((

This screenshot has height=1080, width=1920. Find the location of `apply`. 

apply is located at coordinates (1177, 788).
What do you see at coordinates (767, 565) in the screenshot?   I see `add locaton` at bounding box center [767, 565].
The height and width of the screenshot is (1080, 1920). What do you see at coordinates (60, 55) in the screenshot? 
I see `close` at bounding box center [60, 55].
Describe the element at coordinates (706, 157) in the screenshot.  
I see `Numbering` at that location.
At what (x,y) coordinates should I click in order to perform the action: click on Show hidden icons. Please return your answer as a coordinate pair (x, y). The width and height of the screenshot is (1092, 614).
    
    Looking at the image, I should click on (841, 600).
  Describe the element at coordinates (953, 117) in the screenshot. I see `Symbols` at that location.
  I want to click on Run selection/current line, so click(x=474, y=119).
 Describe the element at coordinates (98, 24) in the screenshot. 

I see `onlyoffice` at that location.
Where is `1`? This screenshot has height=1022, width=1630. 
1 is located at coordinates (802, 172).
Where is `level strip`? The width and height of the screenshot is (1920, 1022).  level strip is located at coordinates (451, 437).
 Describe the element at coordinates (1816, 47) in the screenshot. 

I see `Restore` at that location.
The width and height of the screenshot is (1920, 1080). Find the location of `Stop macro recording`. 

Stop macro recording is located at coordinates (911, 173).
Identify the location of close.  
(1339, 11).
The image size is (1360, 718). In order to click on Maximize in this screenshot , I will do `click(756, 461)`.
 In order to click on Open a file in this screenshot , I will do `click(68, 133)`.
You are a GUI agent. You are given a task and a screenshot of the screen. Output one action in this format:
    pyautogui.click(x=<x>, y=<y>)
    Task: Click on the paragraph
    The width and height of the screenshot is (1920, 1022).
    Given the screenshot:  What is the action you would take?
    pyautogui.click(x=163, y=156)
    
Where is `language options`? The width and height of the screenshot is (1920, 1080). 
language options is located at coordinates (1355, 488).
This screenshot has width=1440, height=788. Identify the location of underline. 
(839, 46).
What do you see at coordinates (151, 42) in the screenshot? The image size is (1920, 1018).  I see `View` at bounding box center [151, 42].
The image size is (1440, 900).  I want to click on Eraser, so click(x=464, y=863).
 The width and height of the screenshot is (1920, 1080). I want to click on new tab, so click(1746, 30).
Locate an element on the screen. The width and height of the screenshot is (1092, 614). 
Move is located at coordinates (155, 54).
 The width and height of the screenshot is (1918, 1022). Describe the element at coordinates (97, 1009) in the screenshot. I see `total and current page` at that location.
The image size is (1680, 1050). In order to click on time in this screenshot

))

Work to do =>
Swap every "Find the location of" in the items above for "Point out", and write the items out again with nothing else changed.

The result =>
This screenshot has height=1080, width=1920. Point out `apply`. 

apply is located at coordinates (1177, 788).
What do you see at coordinates (767, 565) in the screenshot?   I see `add locaton` at bounding box center [767, 565].
The height and width of the screenshot is (1080, 1920). What do you see at coordinates (60, 55) in the screenshot? 
I see `close` at bounding box center [60, 55].
Describe the element at coordinates (706, 157) in the screenshot.  
I see `Numbering` at that location.
At what (x,y) coordinates should I click in order to perform the action: click on Show hidden icons. Please return your answer as a coordinate pair (x, y). The width and height of the screenshot is (1092, 614).
    
    Looking at the image, I should click on (841, 600).
  Describe the element at coordinates (953, 117) in the screenshot. I see `Symbols` at that location.
  I want to click on Run selection/current line, so click(x=474, y=119).
 Describe the element at coordinates (98, 24) in the screenshot. 

I see `onlyoffice` at that location.
Where is `1`? This screenshot has height=1022, width=1630. 
1 is located at coordinates (802, 172).
Where is `level strip`? The width and height of the screenshot is (1920, 1022).  level strip is located at coordinates (451, 437).
 Describe the element at coordinates (1816, 47) in the screenshot. 

I see `Restore` at that location.
The width and height of the screenshot is (1920, 1080). Point out `Stop macro recording`. 

Stop macro recording is located at coordinates (911, 173).
Identify the location of close.  
(1339, 11).
The image size is (1360, 718). In order to click on Maximize in this screenshot , I will do `click(756, 461)`.
 In order to click on Open a file in this screenshot , I will do `click(68, 133)`.
You are a GUI agent. You are given a task and a screenshot of the screen. Output one action in this format:
    pyautogui.click(x=<x>, y=<y>)
    Task: Click on the paragraph
    The width and height of the screenshot is (1920, 1022).
    Given the screenshot:  What is the action you would take?
    pyautogui.click(x=163, y=156)
    
Where is `language options`? The width and height of the screenshot is (1920, 1080). 
language options is located at coordinates (1355, 488).
This screenshot has width=1440, height=788. Identify the location of underline. 
(839, 46).
What do you see at coordinates (151, 42) in the screenshot? The image size is (1920, 1018).  I see `View` at bounding box center [151, 42].
The image size is (1440, 900).  I want to click on Eraser, so click(x=464, y=863).
 The width and height of the screenshot is (1920, 1080). I want to click on new tab, so click(1746, 30).
Locate an element on the screen. The width and height of the screenshot is (1092, 614). 
Move is located at coordinates (155, 54).
 The width and height of the screenshot is (1918, 1022). Describe the element at coordinates (97, 1009) in the screenshot. I see `total and current page` at that location.
The image size is (1680, 1050). In order to click on time in this screenshot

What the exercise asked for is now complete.